Das teilte die EKR der SVP in einem Brief mit. Im Schreiben vom 25. September, das dieser Redaktion vorliegt, fordert die EKR die SVP dazu auf, die Sujets von der Website zu entfernen und deren Verbreitung in den sozialen Medien zu stoppen. (Lesen Sie zum Thema: Kriminalität – Wie viele von 100 Ausländern straffällig werden – und was hinter dieser Zahl steckt)

«Neue Normalität» ist mit einem Fragezeichen versehen

Nun hat die SVP das Schreiben beantwortet. Sie zeigt sich befremdet und empört. Die SVP fordert ihrerseits die EKR auf, ihre «ungeheuerlichen und antidemokratischen Unterstellungen» sofort zurückzuziehen. Die SVP sieht sich in ihrer Meinungsäusserungsfreiheit verletzt. Auf Anfrage wählt die Partei noch schärfere Worte: Sie spricht von «Zensur». Die EKR verbiete die SVP-Kampagne.
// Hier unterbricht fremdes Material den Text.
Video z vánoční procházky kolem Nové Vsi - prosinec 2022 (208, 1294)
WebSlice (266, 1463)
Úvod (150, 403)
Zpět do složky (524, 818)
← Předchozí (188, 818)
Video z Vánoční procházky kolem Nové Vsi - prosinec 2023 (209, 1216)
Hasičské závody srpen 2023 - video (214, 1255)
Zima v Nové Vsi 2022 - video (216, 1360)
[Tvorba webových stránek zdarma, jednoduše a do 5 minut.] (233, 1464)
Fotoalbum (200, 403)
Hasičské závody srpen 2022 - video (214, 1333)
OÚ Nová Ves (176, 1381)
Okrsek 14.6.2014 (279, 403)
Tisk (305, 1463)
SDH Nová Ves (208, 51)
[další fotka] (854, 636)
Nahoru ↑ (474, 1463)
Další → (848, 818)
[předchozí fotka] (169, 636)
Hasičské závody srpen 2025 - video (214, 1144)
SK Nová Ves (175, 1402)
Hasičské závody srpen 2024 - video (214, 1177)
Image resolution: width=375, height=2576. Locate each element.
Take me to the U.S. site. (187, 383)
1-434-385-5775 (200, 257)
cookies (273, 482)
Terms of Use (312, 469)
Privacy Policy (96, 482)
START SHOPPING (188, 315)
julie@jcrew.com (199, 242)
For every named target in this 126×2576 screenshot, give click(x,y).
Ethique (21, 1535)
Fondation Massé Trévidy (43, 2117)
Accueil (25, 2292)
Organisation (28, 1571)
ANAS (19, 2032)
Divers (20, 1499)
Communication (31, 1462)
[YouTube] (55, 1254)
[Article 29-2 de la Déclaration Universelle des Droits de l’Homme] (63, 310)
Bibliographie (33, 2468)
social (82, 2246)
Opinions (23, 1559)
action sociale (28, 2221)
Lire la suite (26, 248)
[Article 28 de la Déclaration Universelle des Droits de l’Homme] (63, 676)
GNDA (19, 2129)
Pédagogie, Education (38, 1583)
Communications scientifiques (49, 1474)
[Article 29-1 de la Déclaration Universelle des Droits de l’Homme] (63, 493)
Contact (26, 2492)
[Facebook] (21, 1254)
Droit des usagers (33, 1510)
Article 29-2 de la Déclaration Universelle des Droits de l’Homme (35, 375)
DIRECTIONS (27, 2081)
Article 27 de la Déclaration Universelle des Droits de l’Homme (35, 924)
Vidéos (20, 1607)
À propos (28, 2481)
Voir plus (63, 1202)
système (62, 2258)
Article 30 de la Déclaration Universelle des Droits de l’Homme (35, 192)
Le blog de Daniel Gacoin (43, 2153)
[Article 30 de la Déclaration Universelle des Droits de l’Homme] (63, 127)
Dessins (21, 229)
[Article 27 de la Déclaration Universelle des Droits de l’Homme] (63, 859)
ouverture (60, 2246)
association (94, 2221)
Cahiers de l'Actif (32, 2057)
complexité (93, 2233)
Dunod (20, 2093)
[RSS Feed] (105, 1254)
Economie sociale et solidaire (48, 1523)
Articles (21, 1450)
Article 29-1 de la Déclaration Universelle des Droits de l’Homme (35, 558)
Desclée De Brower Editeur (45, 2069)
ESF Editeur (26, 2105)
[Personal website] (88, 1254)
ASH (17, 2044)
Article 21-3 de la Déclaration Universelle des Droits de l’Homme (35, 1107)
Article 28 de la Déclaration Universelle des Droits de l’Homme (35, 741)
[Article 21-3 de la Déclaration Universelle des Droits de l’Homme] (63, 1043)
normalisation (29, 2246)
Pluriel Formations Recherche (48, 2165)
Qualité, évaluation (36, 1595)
Verbieten kann die EKR der SVP freilich nichts. Gehört es nicht ebenfalls zur Meinungsäusserungsfreiheit, dass sie eine Kampagne kritisieren darf? SVP-Wahlkampfleiter Marcel Dettling sagt dazu: «Dann hätte die EKR die Kampagne öffentlich kritisieren müssen.» Sie habe dies aber heimlich getan, in einem Brief an die SVP. Damit übe die Kommission Druck aus, und das lasse sich die SVP nicht bieten. Bei anderer Gelegenheit hatte die SVP gefordert, dass sich die EKR nicht in Abstimmungs- und Wahlkämpfe einmischt.

Die Kampagne seiner Partei erachtet Dettling als unproblematisch. Sie greife konkrete, dokumentierte Fälle von Kriminalität auf und enthalte keine Verallgemeinerungen. Der Slogan «neue Normalität» sei mit einem Fragezeichen versehen. Damit zieht die SVP auch Lehren aus dem Messerstecher-Inserat, mit dem sie laut einem Bundesgerichtsurteil die Anti-Rassismus-Strafnorm verletzt hat: Die Aufschrift «Kosovaren schlitzen Schweizer auf» war verallgemeinernd.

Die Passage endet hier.